*Provided information*:

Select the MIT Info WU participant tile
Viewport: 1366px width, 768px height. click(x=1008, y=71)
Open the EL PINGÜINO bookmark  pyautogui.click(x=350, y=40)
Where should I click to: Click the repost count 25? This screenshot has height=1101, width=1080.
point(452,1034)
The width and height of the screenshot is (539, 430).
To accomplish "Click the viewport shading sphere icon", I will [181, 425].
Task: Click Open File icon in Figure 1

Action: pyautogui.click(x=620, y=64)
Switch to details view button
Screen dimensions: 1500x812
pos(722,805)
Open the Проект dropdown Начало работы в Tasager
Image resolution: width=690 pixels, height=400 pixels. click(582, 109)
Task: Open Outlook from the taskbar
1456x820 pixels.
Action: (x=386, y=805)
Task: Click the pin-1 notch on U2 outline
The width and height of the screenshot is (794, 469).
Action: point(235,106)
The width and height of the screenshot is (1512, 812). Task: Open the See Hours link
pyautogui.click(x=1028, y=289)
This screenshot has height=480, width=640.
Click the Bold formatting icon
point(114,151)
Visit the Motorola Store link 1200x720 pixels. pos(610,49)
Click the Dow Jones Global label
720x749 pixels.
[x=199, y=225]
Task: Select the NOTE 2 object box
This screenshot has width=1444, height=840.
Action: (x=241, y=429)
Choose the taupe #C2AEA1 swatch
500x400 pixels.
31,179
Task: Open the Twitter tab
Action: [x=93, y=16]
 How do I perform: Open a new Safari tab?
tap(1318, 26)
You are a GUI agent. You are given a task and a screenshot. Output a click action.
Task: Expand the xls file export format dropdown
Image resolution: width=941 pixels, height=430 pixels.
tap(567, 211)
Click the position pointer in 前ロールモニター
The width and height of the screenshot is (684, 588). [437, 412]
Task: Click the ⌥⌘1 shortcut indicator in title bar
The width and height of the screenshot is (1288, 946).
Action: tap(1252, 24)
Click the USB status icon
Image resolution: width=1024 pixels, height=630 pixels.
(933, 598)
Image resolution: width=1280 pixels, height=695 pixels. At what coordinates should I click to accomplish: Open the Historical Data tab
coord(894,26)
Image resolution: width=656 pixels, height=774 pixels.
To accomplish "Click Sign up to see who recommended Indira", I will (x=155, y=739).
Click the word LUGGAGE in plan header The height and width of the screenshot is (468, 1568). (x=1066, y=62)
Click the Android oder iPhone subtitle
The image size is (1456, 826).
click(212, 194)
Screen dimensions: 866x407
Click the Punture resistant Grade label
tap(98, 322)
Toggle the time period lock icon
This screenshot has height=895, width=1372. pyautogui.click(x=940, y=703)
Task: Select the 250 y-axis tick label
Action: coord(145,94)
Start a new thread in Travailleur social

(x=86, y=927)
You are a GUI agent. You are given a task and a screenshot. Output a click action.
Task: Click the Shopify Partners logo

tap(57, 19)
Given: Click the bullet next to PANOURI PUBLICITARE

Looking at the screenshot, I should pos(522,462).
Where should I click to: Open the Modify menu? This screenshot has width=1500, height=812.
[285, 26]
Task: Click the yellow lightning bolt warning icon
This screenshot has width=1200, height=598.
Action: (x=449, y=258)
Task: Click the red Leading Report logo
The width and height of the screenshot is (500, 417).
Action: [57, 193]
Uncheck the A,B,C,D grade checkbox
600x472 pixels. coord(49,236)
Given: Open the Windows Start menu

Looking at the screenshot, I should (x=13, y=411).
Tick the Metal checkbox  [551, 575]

*The request*:
Copy all of the records above, reproducing every line exactly as it appears.

*Reply to the task*:
Select the MIT Info WU participant tile
Viewport: 1366px width, 768px height. click(x=1008, y=71)
Open the EL PINGÜINO bookmark  pyautogui.click(x=350, y=40)
Where should I click to: Click the repost count 25? This screenshot has height=1101, width=1080.
point(452,1034)
The width and height of the screenshot is (539, 430).
To accomplish "Click the viewport shading sphere icon", I will [181, 425].
Task: Click Open File icon in Figure 1

Action: pyautogui.click(x=620, y=64)
Switch to details view button
Screen dimensions: 1500x812
pos(722,805)
Open the Проект dropdown Начало работы в Tasager
Image resolution: width=690 pixels, height=400 pixels. click(582, 109)
Task: Open Outlook from the taskbar
1456x820 pixels.
Action: (x=386, y=805)
Task: Click the pin-1 notch on U2 outline
The width and height of the screenshot is (794, 469).
Action: point(235,106)
The width and height of the screenshot is (1512, 812). Task: Open the See Hours link
pyautogui.click(x=1028, y=289)
This screenshot has height=480, width=640.
Click the Bold formatting icon
point(114,151)
Visit the Motorola Store link 1200x720 pixels. pos(610,49)
Click the Dow Jones Global label
720x749 pixels.
[x=199, y=225]
Task: Select the NOTE 2 object box
This screenshot has width=1444, height=840.
Action: (x=241, y=429)
Choose the taupe #C2AEA1 swatch
500x400 pixels.
31,179
Task: Open the Twitter tab
Action: [x=93, y=16]
 How do I perform: Open a new Safari tab?
tap(1318, 26)
You are a GUI agent. You are given a task and a screenshot. Output a click action.
Task: Expand the xls file export format dropdown
Image resolution: width=941 pixels, height=430 pixels.
tap(567, 211)
Click the position pointer in 前ロールモニター
The width and height of the screenshot is (684, 588). [437, 412]
Task: Click the ⌥⌘1 shortcut indicator in title bar
The width and height of the screenshot is (1288, 946).
Action: tap(1252, 24)
Click the USB status icon
Image resolution: width=1024 pixels, height=630 pixels.
(933, 598)
Image resolution: width=1280 pixels, height=695 pixels. At what coordinates should I click to accomplish: Open the Historical Data tab
coord(894,26)
Image resolution: width=656 pixels, height=774 pixels.
To accomplish "Click Sign up to see who recommended Indira", I will (x=155, y=739).
Click the word LUGGAGE in plan header The height and width of the screenshot is (468, 1568). (x=1066, y=62)
Click the Android oder iPhone subtitle
The image size is (1456, 826).
click(212, 194)
Screen dimensions: 866x407
Click the Punture resistant Grade label
tap(98, 322)
Toggle the time period lock icon
This screenshot has height=895, width=1372. pyautogui.click(x=940, y=703)
Task: Select the 250 y-axis tick label
Action: coord(145,94)
Start a new thread in Travailleur social

(x=86, y=927)
You are a GUI agent. You are given a task and a screenshot. Output a click action.
Task: Click the Shopify Partners logo

tap(57, 19)
Given: Click the bullet next to PANOURI PUBLICITARE

Looking at the screenshot, I should pos(522,462).
Where should I click to: Open the Modify menu? This screenshot has width=1500, height=812.
[285, 26]
Task: Click the yellow lightning bolt warning icon
This screenshot has width=1200, height=598.
Action: (x=449, y=258)
Task: Click the red Leading Report logo
The width and height of the screenshot is (500, 417).
Action: [57, 193]
Uncheck the A,B,C,D grade checkbox
600x472 pixels. coord(49,236)
Given: Open the Windows Start menu

Looking at the screenshot, I should (x=13, y=411).
Tick the Metal checkbox  [551, 575]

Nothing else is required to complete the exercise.